Senza guide com’ero, privo di fratelli maggiori che tracciano il cammino da seguire, svincolato da qualsiasi logica quotidiana, tutto era una scoperta e mi sentivo un esploratore.
Forse i Grimpè, quelli esperti, vedevano delle lunghe ed eterne filosofie dietro quei perfetti gesti ginnici, ma io, immerso forse in un gran fiume di semplicità, vedevo solo un piccolo gioco, dove, corpo e pareti tendono a venirsi incontro per dar a ognuno dei due la possibilità di esprimersi.
Sì, forse era il fuoco che ardeva dentro, forse la mancanza di guide verticali nella mia vita, non saprei, ma stai tranquillo… adesso, non mi manca il tempo per riflettere.
Qui, seduto, se vuoi continuare ad ascoltare, io continuerò a parlare.
Ripartiamo quindi. Dicevo che il fuoco, dunque, pareva scemare. Ma con essa, non scendeva certo l’ambizione. L’irrefrenabile voglia di metter mano a quelle rocce così estreme, questo, amico mio, continuava a non far demordere la speranza, la consapevolezza che, un giorno, mi sarei trovato lì, spalla a spalla coi i Grimpè di punta di quegli anni, sotto quei passaggi mozzafiato, che avevano accompagnato continuamente le mie notti.
Dovevo accelerare. Diedi un taglio alle mie arrampicate mattutine in cambio del doppio turno in fabbrica. La sera, avevo moltiplicato le sessioni di allenamento sui listelli, convinto che poco sarebbe mancato al cambiamento. Al suo arrivo, di certo, non mi sarei mai fatto trovare impreparato.
Ma, ahimè, un cattolico forse direbbe che le vie del signore sono infinite, un Grimpè che non ci son le condizioni giuste, ma insomma, amico mio, qualcosa mi remò contro, fin forse a farmi crollare.
Bando alle ciance, non perdiamoci ancora una volta, dai un’occhiata alle prossime righe, ma non far sì che per leggere tali banalità, tu debba rinunciare alla sacrosanta sessione sui listelli.
Io sono immobile, resterò qui, quindi, rispetta le priorità.
Erano circa le 10.43 di un martedì mattina, quando, seduto inerme sulla mia postazione di lavoro, la giovane segretaria, assunta da circa un mese, mi rivolse improvvisamente la parola.
Prima ancora di decifrare i suoni da lei emessi, un forte stupore mi avvolse.
L’incredulità che qualcuno sapesse il mio nome, che qualcuno si rivolgesse a me. Fu questo che mi fece posare immediatamente occhio su di lei. Mi disse di interrompere i miei momentanei lavori e di dirigermi immediatamente nell’ufficio del direttore.
Con una forte agitazione mi alzai, con voce rauca la ringraziai e mi diressi in modo schivo verso il l’ufficio. Ciò che avvenne lì dentro, in non più di sette minuti, fu il mio licenziamento per cattiva condotta e furto all’interno del magazzino.
Forse mi ero scordato di accennarvi, tra le varie righe, che l’azienda per la quale lavoravo produceva sì, mascherine da lavoro, le quali poi, però, finivano tra le mani degli operai, che qualche piano più in basso, si occupavano del riciclo del legno.
Sarò quindi sincero, anche se penso sia facile intuire dove presi i listelli per realizzare i miei progressi da Grimpè.

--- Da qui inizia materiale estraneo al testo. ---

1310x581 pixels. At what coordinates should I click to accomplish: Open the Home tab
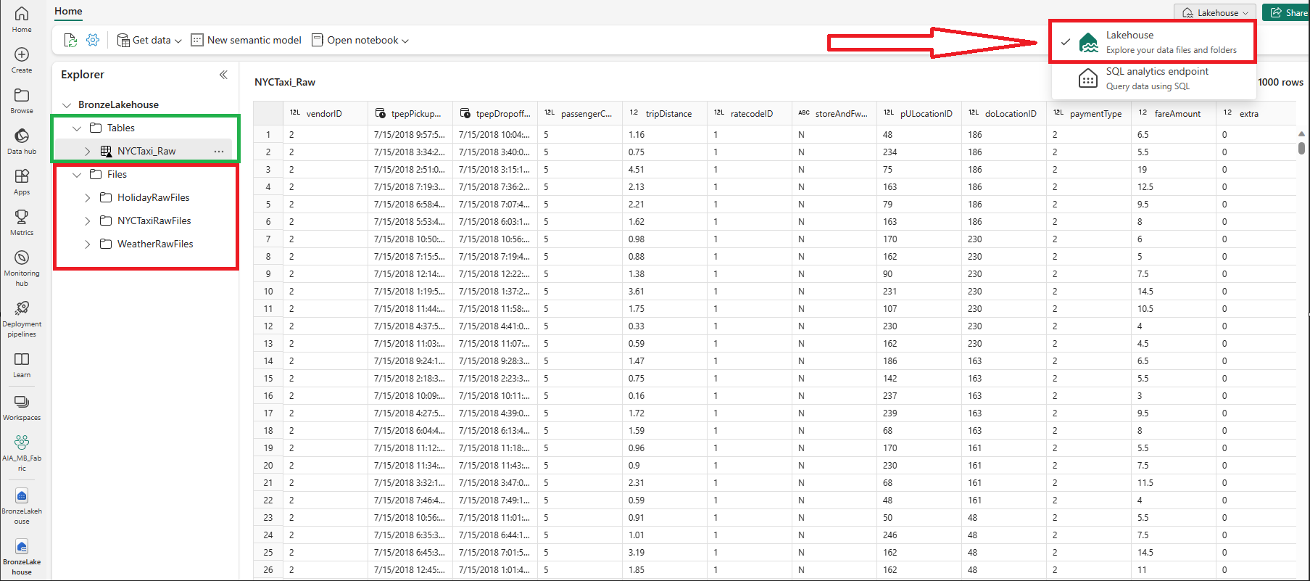68,12
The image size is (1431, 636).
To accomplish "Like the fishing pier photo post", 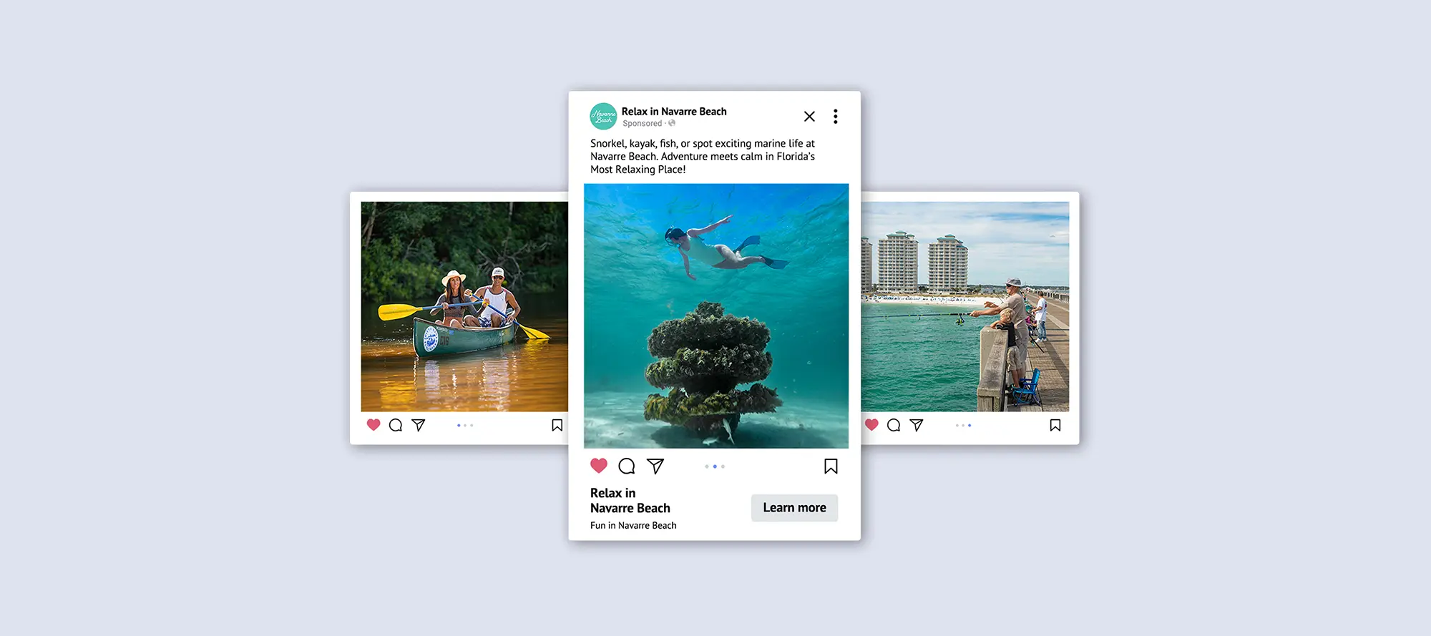I will pyautogui.click(x=871, y=425).
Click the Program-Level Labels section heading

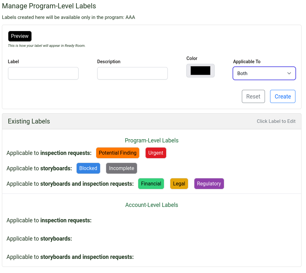152,141
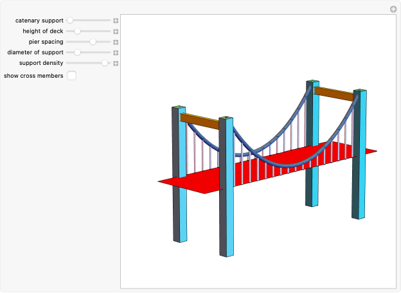Expand the pier spacing slider controls
Image resolution: width=401 pixels, height=293 pixels.
click(116, 42)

E niente, lasciai in ordine l’ufficio, la fabbrica, e la via, che per anni e anni aveva riempito pomeriggi o intere giornate. Certo, era un semplice mezzo per arrivar al mio fine, ma adesso, senza lavoro, quei passaggi sembravano lontanissimi, quella irrefrenabile voglia di fuga, sembrava svanire.
Tornai a casa, mi sedetti in cucina, contai centesimo dopo centesimo i risparmi, ma niente.
E adesso, pensai, cosa fare?
Se arrivassi al fine prestabilito con troppi anni sulle spalle e poca fame nella pancia? Tante domande e nessuna certezza di voler udir risposte. Ma all’improvviso, d’un tratto, mentre ero lì, posai lo sguardo su quella foto, che per anni aveva segnato il mio modesto, se non inutile, percorso da Grimpè.
Essa ritraeva un famosissimo atleta dell’epoca nel mezzo di un passaggio estremo da lui risolto anni indietro.
Forse, non ho bisogno né di soldi, né di fama, pensai. Se era vero che quel che cercavo era tra le note di quei movimenti, dovevo scoprirlo.
E lì, dunque, ebbi quell’idea.
Vista adesso, a cuor aperto, l’innocenza dell’epoca mi ha forse portato in labirinti di errori e sciocchezze, ma io mai, allora, e ancora adesso, capii appieno questi labirinti e se davvero siano tanto folli come dicono.